Centrally located at the corner of Booth and Wellington Streets across from the Canadian War Museum, the .79 acre site connects the museum to the historic center of the capitol city. The Monument is conceived as an experiential environment comprised of six triangular, concrete volumes configured to create the points of a star. The star remains the visual symbol of the Holocaust, a symbol that millions of Jews were forced to wear by the Nazi's to identify them as Jews, exclude them from humanity and mark them for extermination. The triangular spaces are representative of the badges the Nazi's and their collaborators used to label homosexuals, Roma-Sinti, Jehovah's Witnesses and political and religious prisoners for murder.
Edward Burtynsky's large scale, monochromatic photographic landscapes of current day Holocaust sites, death camps, killing fields and forests, are painted with exacting detail on the concrete walls of each of the triangular spaces. These evocative murals aim to transport the visitor and create another dimensionality to the interiors spaces of canted walls and labyrinth-like corridors. Surrounding the monument, a rough landscape by landscape architect Claude Cormier has various coniferous trees that emerge from the rocky pebbled ground. This landscape will evolve over time representative of how Canadian survivors and their children have contributed to Canada.

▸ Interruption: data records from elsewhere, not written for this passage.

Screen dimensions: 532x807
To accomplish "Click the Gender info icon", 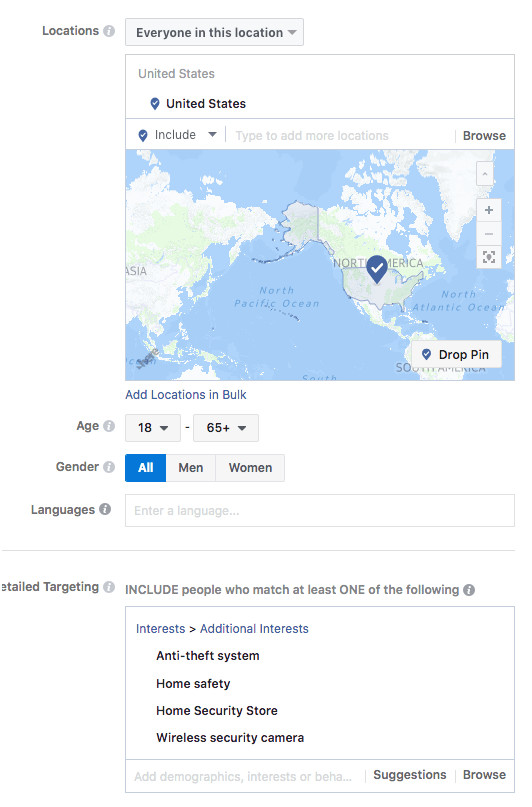I will pos(109,467).
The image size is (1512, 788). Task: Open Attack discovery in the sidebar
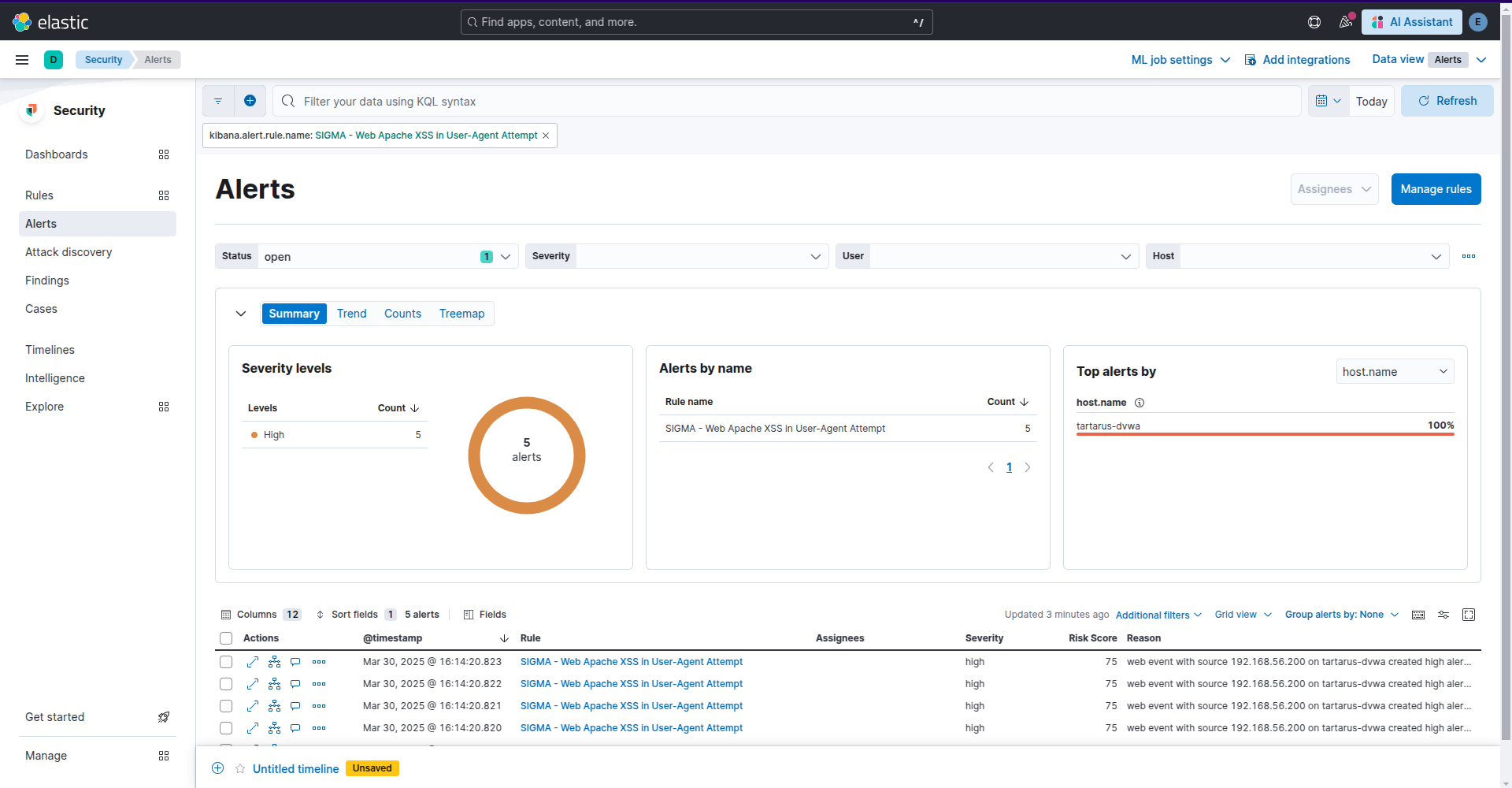tap(69, 252)
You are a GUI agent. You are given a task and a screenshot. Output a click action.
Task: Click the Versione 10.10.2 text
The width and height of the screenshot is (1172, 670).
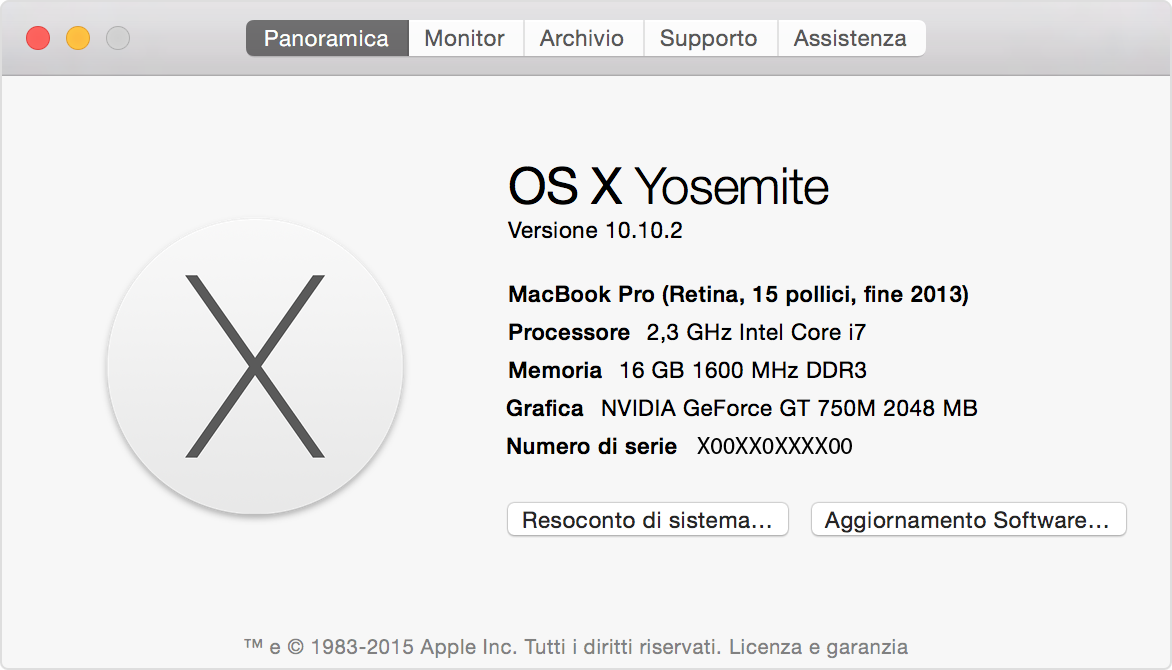point(595,231)
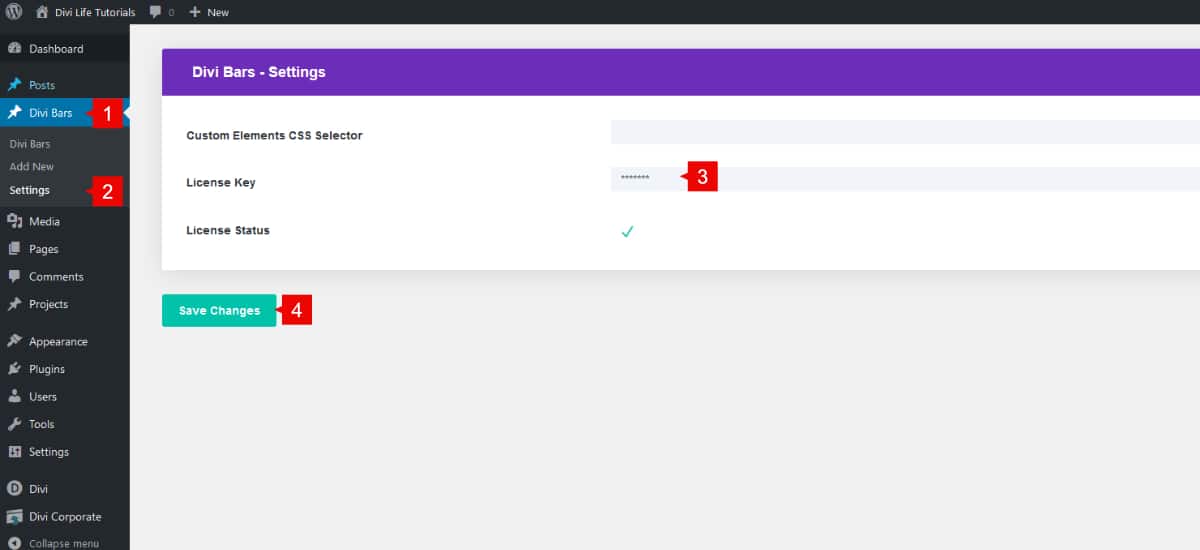Image resolution: width=1200 pixels, height=550 pixels.
Task: Click the Plugins plug icon
Action: [x=14, y=369]
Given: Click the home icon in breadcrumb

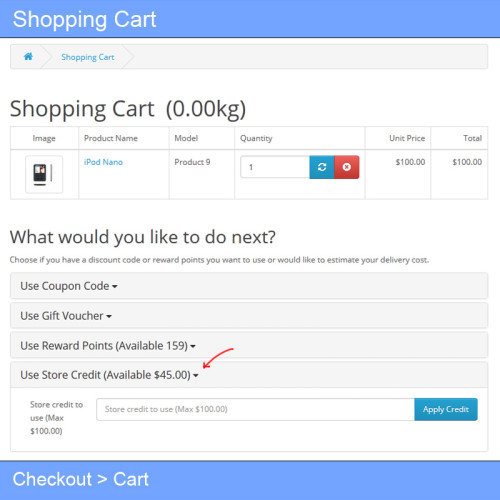Looking at the screenshot, I should pyautogui.click(x=28, y=56).
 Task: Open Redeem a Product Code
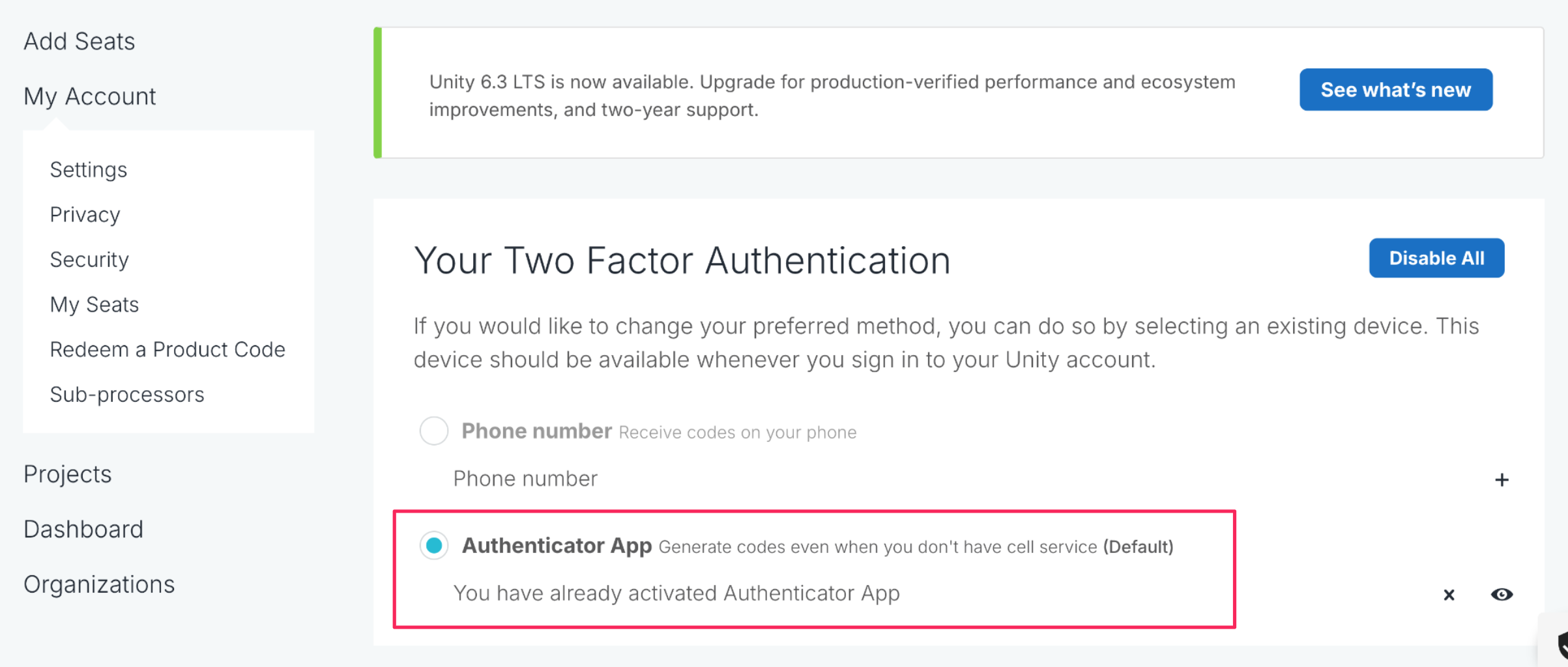pyautogui.click(x=167, y=350)
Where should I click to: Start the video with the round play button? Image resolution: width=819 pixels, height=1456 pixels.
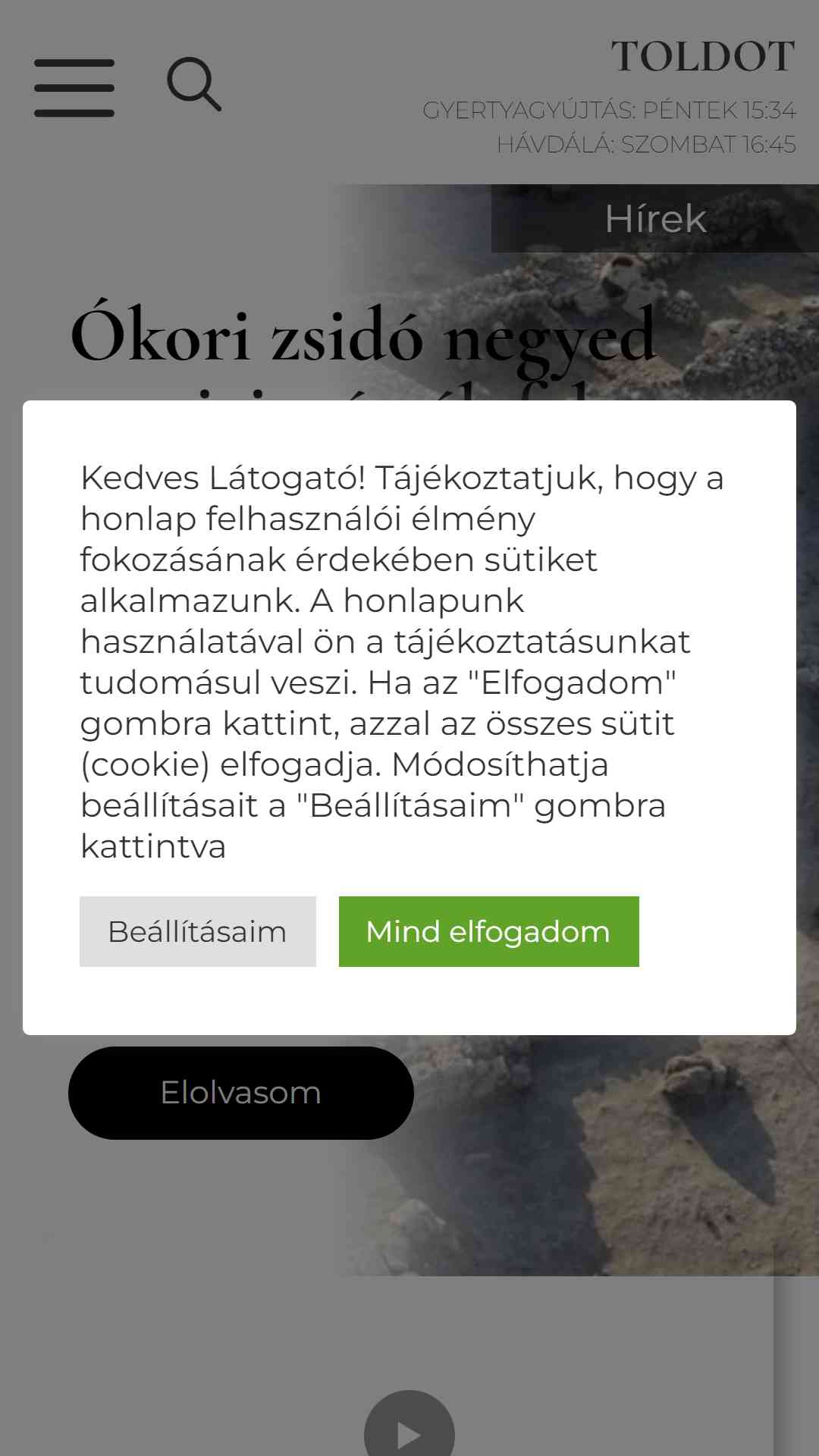click(410, 1424)
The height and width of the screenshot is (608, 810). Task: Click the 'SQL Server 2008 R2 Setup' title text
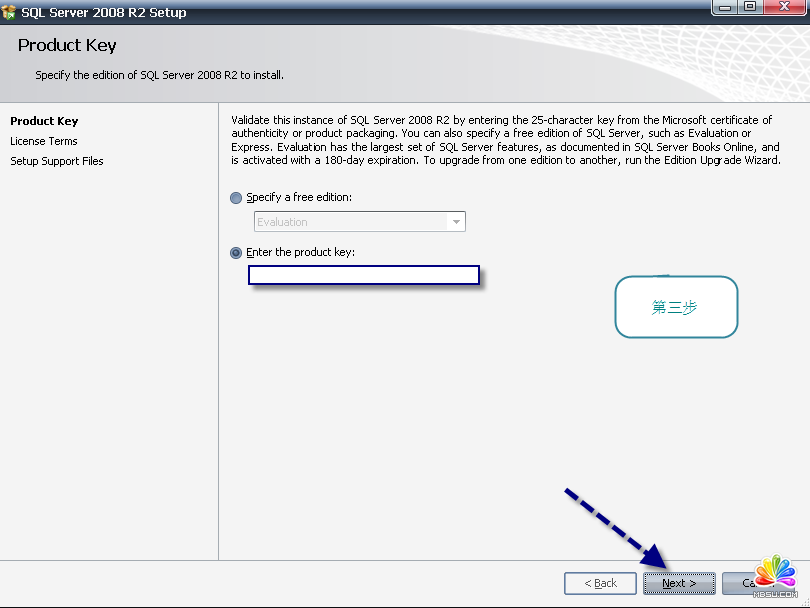(104, 13)
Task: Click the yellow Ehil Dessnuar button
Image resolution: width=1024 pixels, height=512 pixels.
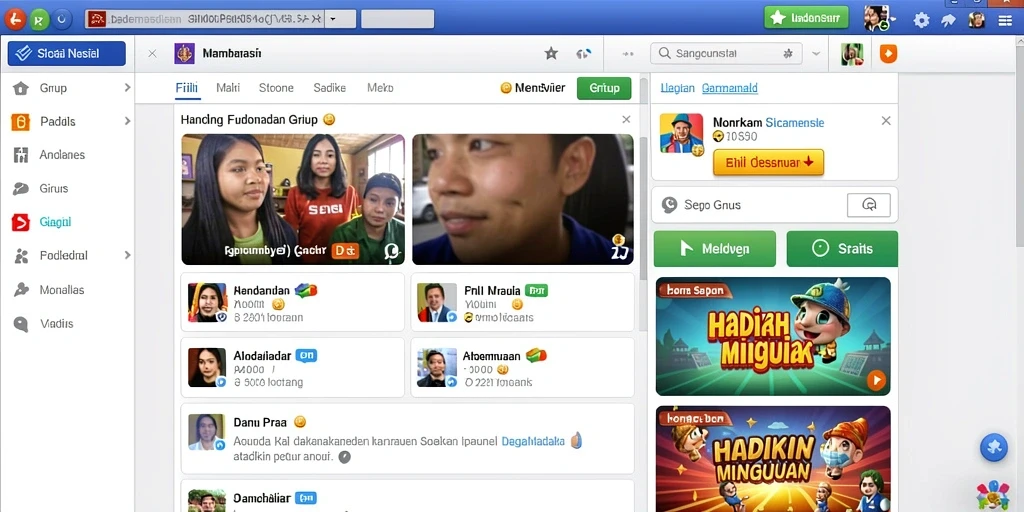Action: pyautogui.click(x=768, y=163)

The Monument will honor the millions of innocent men, women and children who were murdered under the Nazi regime and recognize those survivors who were able to eventually make Canada their home. The Monument is an experience that combines architecture, art, landscape and scholarship in ways that create an-ever changing engagement with one of the darkest chapters of human history while conveying a powerful message of humanity's enduring strength and survival.